--- Start of Dataset extract ---
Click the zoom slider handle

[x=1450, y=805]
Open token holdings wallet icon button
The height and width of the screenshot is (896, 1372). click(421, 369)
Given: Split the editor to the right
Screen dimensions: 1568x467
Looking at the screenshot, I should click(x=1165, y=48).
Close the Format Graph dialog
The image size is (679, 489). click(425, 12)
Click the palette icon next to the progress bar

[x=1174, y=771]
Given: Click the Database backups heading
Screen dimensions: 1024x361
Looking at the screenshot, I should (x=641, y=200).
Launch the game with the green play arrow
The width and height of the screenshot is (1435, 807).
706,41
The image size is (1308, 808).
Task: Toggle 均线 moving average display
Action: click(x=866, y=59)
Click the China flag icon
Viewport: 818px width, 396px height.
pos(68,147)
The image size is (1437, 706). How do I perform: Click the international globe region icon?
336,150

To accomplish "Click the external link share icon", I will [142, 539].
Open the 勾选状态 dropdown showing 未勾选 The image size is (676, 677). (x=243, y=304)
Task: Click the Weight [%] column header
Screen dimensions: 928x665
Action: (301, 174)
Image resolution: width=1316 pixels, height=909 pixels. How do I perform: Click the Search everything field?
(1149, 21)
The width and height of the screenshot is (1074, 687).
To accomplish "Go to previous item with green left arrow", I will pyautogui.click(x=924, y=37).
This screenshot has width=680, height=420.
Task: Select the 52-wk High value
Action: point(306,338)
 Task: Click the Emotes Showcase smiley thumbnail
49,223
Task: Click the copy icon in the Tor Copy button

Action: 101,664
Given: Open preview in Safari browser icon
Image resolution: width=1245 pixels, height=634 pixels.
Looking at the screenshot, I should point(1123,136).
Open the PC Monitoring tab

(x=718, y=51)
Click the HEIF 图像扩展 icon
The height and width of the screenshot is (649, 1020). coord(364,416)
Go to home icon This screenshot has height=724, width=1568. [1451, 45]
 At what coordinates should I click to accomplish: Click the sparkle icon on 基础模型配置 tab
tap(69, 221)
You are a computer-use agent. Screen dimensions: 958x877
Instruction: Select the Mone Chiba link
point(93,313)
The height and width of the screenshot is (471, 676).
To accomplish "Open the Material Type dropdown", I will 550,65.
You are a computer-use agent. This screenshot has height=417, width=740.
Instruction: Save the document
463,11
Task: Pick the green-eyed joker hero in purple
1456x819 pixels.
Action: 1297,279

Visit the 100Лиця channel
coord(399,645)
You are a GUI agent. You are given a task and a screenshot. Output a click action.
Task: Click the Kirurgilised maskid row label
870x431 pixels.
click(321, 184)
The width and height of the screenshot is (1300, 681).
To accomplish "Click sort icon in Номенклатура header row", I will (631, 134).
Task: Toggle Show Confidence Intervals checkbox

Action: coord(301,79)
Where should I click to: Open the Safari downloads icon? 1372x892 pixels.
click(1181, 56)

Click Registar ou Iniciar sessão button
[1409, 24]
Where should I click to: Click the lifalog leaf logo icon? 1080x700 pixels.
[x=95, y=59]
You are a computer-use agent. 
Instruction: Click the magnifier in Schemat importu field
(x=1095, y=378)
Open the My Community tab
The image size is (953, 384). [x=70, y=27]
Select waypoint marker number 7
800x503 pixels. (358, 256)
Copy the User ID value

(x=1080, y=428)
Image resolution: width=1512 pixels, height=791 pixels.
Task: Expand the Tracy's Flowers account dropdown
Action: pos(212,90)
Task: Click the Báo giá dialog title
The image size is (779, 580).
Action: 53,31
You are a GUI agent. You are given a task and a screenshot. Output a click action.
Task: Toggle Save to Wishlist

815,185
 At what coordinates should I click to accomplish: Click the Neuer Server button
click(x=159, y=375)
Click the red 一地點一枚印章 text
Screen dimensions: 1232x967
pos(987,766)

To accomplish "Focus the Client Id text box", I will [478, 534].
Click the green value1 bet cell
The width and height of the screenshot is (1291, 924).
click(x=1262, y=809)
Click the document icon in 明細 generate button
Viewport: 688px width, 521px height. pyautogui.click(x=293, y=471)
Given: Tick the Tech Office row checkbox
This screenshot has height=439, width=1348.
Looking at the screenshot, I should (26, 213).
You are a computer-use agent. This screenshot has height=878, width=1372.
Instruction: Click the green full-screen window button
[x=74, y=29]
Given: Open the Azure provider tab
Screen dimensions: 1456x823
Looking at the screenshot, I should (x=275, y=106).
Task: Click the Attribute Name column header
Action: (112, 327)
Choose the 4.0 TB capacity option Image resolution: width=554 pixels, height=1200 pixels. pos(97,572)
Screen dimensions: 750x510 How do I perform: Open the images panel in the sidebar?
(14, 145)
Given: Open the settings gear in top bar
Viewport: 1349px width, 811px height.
--- End of Dataset extract ---
* **Aim**:
Count the lines of the source data above that contain the string "column", and give only that number.

* **Task result**:
2